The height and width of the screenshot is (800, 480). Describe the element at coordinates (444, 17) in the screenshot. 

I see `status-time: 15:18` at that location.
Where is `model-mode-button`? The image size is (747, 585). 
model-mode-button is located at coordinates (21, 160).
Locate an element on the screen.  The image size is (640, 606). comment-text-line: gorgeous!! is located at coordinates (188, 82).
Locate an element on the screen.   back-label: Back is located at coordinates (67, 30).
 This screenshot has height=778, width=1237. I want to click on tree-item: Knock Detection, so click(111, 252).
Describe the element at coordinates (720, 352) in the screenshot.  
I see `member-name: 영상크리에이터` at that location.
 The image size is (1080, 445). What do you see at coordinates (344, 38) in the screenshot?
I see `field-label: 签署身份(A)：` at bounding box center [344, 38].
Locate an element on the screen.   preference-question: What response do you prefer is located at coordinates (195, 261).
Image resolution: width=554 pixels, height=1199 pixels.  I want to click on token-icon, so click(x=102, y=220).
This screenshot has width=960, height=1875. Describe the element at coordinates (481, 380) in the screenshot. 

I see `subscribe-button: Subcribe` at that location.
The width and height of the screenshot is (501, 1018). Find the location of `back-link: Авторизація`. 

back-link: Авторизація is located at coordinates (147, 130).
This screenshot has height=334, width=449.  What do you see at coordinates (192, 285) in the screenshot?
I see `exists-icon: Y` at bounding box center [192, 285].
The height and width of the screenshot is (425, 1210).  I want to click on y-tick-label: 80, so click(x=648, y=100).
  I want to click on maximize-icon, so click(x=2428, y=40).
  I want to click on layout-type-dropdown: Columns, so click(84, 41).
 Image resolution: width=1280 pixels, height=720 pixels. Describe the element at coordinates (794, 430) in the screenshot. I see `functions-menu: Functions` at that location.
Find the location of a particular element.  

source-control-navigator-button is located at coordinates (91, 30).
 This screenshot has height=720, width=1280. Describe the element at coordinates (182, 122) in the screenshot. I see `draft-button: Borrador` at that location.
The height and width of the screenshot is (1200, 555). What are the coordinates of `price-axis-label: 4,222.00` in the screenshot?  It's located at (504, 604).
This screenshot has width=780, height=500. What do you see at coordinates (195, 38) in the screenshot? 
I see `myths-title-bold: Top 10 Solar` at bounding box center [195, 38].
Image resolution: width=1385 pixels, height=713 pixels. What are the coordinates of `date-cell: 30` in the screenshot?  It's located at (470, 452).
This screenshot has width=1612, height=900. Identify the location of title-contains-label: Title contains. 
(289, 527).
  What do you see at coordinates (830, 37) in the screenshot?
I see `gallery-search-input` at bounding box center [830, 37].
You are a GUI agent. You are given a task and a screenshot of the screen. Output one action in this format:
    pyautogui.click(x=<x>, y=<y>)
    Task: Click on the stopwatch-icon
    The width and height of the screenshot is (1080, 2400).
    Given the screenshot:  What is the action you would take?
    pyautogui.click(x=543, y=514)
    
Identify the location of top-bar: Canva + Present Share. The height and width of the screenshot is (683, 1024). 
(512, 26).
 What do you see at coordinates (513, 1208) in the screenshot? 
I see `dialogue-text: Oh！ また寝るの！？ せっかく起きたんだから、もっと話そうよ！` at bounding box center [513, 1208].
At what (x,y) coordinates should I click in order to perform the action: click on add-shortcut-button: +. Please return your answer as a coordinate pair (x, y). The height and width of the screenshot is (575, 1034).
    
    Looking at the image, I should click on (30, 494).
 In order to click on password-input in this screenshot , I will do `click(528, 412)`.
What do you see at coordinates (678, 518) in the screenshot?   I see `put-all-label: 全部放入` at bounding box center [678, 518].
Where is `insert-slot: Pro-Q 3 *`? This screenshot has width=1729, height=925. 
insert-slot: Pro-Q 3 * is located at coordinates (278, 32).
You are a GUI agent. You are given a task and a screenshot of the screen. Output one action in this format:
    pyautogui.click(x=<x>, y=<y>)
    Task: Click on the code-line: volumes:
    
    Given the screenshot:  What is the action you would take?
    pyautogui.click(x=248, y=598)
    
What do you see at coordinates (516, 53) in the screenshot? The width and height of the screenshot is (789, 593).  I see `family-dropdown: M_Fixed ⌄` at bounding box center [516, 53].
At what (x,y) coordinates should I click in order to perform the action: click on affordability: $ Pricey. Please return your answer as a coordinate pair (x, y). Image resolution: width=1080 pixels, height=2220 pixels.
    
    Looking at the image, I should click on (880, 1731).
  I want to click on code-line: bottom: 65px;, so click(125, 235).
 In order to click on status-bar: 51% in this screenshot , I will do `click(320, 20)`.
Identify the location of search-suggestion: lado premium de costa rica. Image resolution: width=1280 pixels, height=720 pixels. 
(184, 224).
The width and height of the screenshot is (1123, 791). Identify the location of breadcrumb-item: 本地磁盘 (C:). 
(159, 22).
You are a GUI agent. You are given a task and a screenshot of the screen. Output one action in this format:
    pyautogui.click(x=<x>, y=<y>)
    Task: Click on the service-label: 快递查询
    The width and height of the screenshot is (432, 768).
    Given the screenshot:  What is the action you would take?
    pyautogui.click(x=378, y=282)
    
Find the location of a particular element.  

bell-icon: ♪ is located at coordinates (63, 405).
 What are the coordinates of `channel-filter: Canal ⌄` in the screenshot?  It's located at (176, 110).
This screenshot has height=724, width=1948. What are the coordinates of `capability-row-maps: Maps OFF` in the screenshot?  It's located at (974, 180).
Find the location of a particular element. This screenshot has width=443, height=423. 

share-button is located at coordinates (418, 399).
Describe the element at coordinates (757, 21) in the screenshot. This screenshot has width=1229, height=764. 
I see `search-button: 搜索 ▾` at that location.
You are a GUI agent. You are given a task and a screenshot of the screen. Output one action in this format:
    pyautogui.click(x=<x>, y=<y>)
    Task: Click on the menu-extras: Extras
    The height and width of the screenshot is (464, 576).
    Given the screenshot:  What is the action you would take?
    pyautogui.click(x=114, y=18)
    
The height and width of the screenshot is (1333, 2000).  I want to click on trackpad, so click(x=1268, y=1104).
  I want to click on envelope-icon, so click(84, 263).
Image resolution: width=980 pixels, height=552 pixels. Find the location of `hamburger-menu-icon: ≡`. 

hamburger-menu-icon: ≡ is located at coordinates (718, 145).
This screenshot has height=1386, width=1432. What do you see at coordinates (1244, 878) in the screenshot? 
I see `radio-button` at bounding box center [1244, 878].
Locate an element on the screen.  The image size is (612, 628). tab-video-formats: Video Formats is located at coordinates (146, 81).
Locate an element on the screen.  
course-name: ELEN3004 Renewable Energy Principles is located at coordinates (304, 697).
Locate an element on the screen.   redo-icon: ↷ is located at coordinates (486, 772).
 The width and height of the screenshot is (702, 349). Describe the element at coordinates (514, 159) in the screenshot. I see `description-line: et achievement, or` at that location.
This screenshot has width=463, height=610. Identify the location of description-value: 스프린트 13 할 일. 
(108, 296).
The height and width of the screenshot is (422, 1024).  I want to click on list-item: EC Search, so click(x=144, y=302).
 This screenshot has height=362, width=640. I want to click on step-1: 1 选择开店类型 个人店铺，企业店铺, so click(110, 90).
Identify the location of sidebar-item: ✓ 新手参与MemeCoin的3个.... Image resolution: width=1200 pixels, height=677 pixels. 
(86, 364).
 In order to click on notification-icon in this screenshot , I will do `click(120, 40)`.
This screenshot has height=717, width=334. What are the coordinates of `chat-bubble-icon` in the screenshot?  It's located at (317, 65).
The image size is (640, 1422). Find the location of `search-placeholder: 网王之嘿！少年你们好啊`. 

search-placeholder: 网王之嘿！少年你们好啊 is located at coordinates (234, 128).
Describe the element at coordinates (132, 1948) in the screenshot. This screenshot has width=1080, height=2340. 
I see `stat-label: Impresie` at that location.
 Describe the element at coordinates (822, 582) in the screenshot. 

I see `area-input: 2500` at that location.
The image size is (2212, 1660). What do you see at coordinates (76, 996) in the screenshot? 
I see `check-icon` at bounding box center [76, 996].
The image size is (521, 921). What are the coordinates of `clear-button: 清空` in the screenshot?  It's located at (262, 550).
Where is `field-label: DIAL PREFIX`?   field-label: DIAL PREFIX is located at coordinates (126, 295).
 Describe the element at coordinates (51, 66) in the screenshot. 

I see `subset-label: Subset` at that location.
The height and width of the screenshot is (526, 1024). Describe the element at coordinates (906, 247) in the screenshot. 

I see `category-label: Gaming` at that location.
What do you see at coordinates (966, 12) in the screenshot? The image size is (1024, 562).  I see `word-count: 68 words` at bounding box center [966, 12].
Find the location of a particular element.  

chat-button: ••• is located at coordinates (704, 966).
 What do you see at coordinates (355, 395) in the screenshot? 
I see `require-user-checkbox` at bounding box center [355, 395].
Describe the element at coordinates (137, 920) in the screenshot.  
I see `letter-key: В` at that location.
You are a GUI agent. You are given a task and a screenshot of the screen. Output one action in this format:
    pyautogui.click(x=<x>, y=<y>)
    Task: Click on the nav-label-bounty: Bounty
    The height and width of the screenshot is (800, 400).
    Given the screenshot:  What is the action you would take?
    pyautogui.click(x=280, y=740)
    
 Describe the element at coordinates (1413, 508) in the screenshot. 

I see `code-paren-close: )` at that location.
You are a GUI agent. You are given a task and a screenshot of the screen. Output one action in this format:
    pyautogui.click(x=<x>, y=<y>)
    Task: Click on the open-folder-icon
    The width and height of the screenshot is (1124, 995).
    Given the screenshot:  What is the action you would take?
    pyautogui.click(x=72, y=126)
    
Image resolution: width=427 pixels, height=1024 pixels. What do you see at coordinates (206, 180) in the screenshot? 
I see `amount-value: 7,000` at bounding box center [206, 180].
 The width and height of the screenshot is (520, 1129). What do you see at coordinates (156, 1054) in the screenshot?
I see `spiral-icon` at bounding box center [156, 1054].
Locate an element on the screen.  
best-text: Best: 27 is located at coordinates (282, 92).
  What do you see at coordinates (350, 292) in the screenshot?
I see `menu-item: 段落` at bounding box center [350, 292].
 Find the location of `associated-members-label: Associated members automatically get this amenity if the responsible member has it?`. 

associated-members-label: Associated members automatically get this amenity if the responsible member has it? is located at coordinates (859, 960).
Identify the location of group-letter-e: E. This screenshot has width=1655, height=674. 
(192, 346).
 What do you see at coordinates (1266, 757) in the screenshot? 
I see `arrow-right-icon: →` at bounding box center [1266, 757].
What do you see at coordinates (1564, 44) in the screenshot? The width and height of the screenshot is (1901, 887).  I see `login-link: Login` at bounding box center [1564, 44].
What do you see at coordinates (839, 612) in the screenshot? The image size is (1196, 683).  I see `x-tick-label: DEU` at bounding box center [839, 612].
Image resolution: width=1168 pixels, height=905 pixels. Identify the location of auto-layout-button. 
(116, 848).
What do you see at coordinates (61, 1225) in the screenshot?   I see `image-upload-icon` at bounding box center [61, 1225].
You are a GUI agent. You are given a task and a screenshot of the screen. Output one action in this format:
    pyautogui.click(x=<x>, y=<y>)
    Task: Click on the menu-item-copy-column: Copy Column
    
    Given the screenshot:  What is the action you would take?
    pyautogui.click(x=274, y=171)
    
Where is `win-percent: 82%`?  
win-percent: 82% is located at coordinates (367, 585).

++++++++++++++++++++

• [TASK DETAILS]: Return the lines of data exactly as they appear, starting at the line that contains "Image resolution: width=1168" and ending with the last line of the data.

• [RESPONSE AREA]:
Image resolution: width=1168 pixels, height=905 pixels. Identify the location of auto-layout-button. 
(116, 848).
What do you see at coordinates (61, 1225) in the screenshot?   I see `image-upload-icon` at bounding box center [61, 1225].
You are a GUI agent. You are given a task and a screenshot of the screen. Output one action in this format:
    pyautogui.click(x=<x>, y=<y>)
    Task: Click on the menu-item-copy-column: Copy Column
    
    Given the screenshot:  What is the action you would take?
    pyautogui.click(x=274, y=171)
    
Where is `win-percent: 82%`?  
win-percent: 82% is located at coordinates (367, 585).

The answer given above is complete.